Explore La Crosse official says tourism could bounce back in summer months

Tourism is suffering as COVID-19 pandemic continues to keep residents from traveling
La Crosse

LA CROSSE, Wis. (WKBT) – Visitors bring in close to $280 million during the year to La Crosse County, but this year, the coronavirus is derailing tourism.

Leaders in La Crosse built this place into a tourist’s destination. The headlines have told the story of tourism in Wisconsin in recent years as communities pulled together to develop their tourism playbook. It’s showed growth and many counties in the Driftless Region follow that trend.

Trempealeau, La Crosse, Monroe, and Vernon counties have all had more people spend their money in these communities. However, this momentum has been upended by a shutdown of travel throughout the state.

“Tourism has taken the biggest if not the biggest hit of any industry out there,” said A.J. Frels, executive director of Explore La Crosse.

Visitors spent $279 million in La Crosse County in 2018. That’s $23 million each month on average. The quiet La Crosse Streets are screaming louder than they sound for people like Frels.

“Everybody’s feeling this,” he said. “Nobody is singled out in it and we are all doing the best we can.”

Frels said he can’t predict how many tourism dollars our communities will lose from this pandemic, but it’s not good.

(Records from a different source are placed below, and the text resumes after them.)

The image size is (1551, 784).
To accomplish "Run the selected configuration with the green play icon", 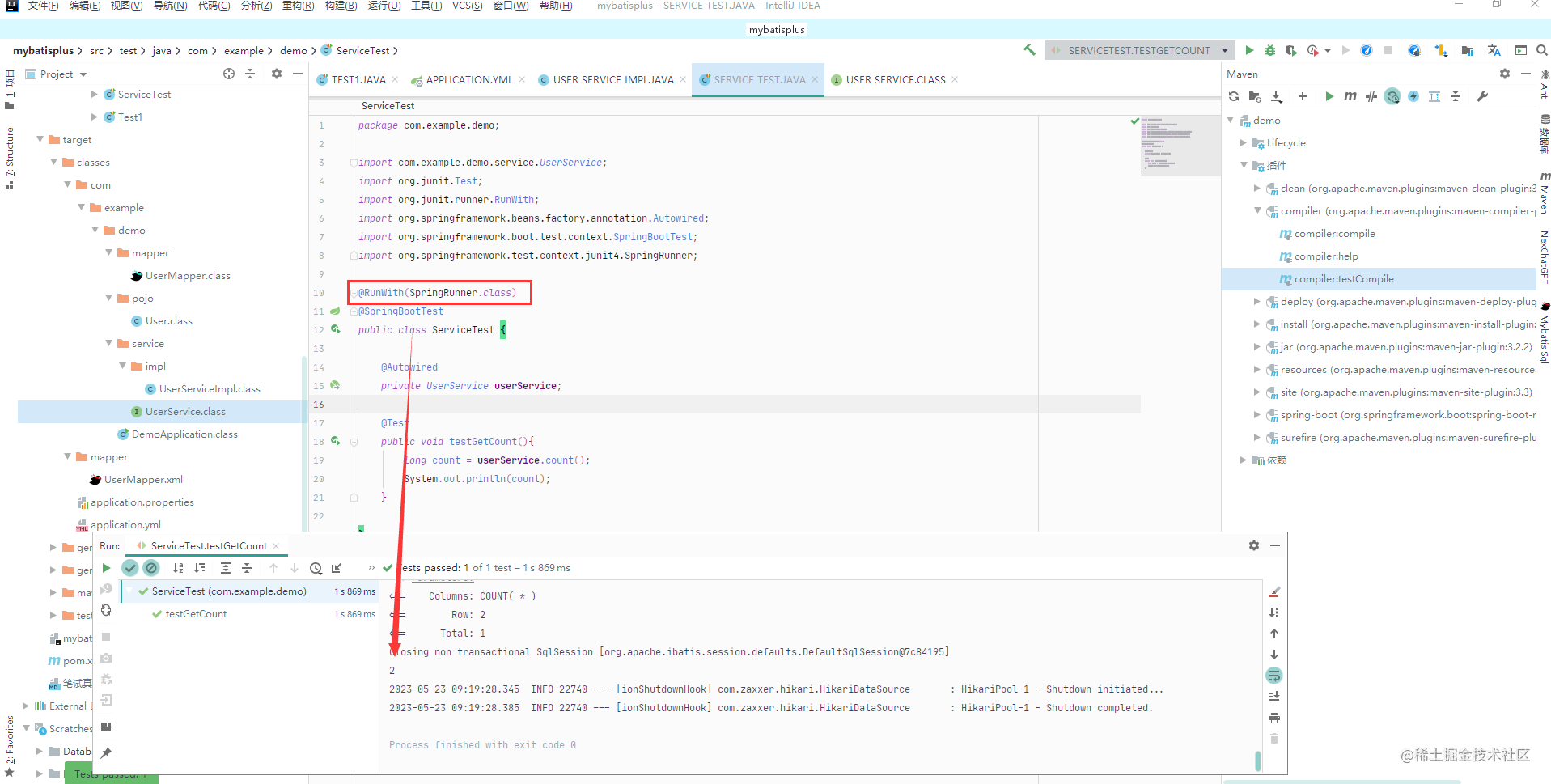I will click(1248, 50).
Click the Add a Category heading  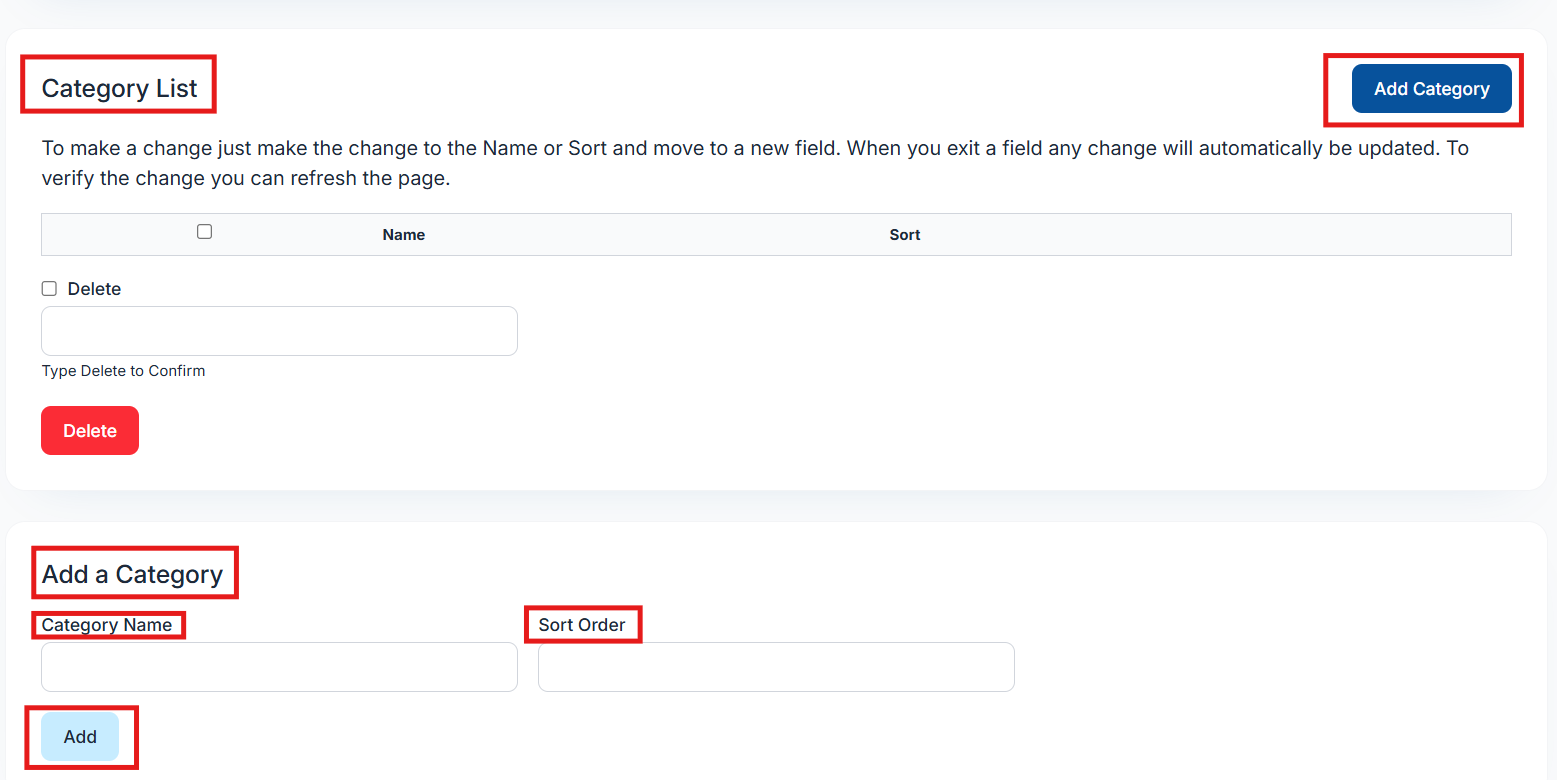coord(133,574)
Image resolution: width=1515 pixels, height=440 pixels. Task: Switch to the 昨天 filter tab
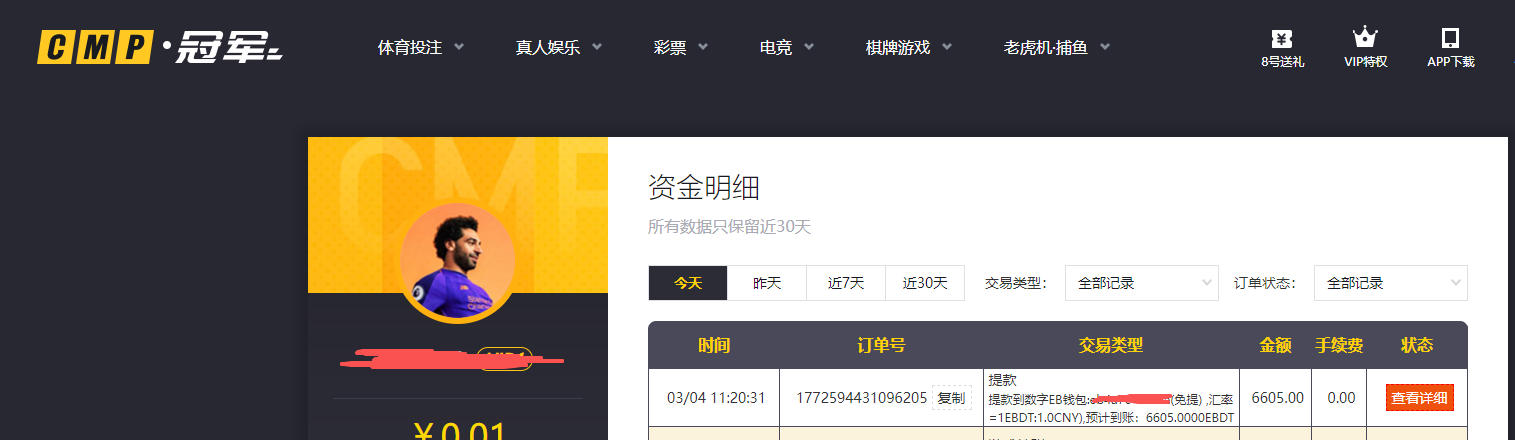[x=766, y=283]
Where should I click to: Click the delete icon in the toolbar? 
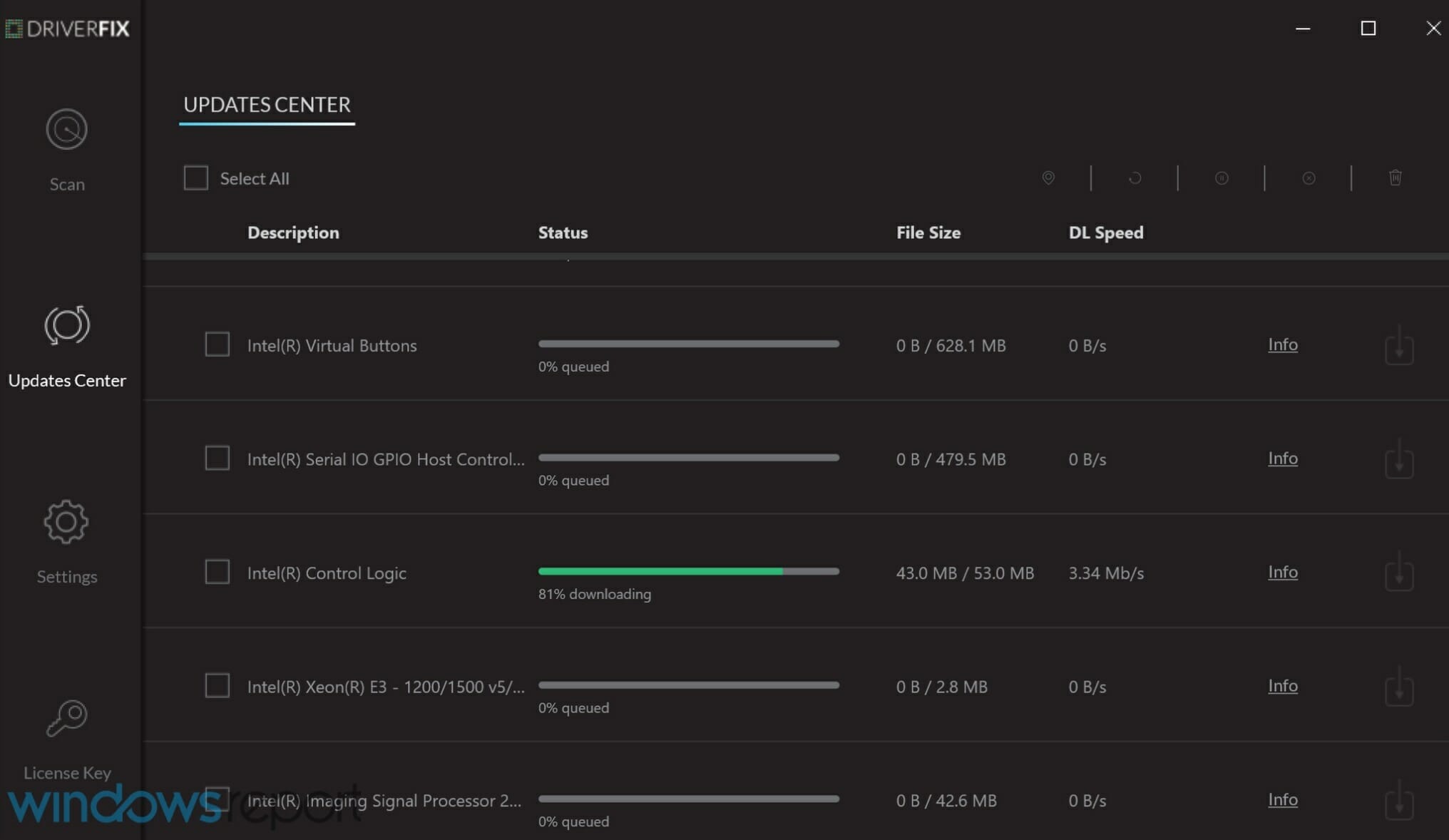coord(1395,177)
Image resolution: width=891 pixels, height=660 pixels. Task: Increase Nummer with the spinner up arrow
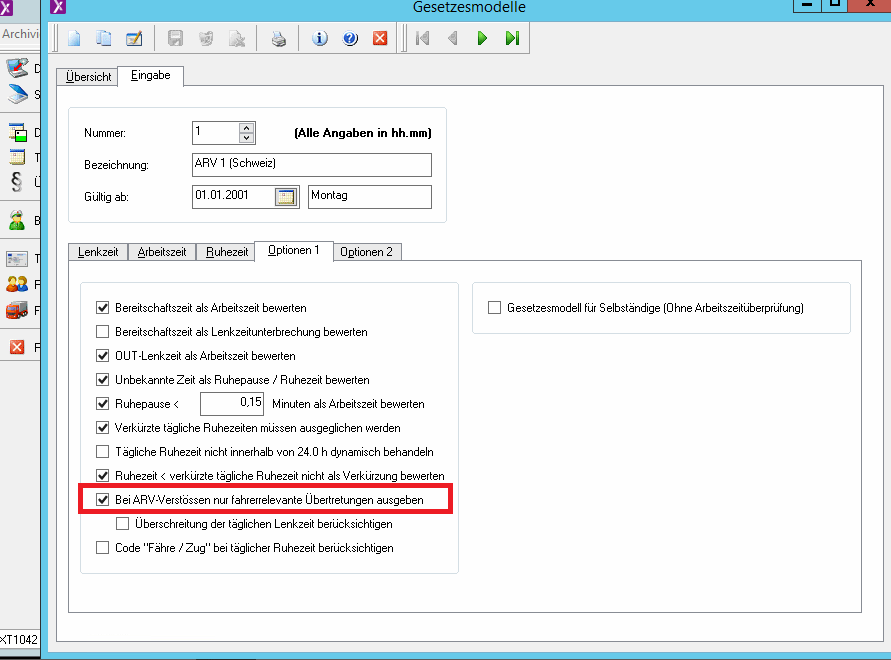click(x=247, y=127)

“It’s huge. It’s a big number and it will be regardless,” Frels said. “It is not only for our region but for the state, for the entire country and internationally.”

Every day that passes is money lost but he said the county is in a position to bounce back fast.

“More people are adjusting for flying vacations to a drive-in vacation,” Frels said. “That really lends itself well to the La Crosse Area.”

If regulations are lifted by the summer season he said there is hope to bring visitors back.

“Our recovery time should be considerably shorter than some of the major destinations that do rely on the airports,” Frels said.

For now, safety is more important than dollar signs.

“We want to keep our residents, our staff, and everybody safe and healthy,” Frels said.

In the meantime, leaders are working to combat this adversity.

“We have already adjusted our budget. The finance committee has had several meetings,” Frels said. “The staff and I have talked and there are a lot of adjustments we have made.”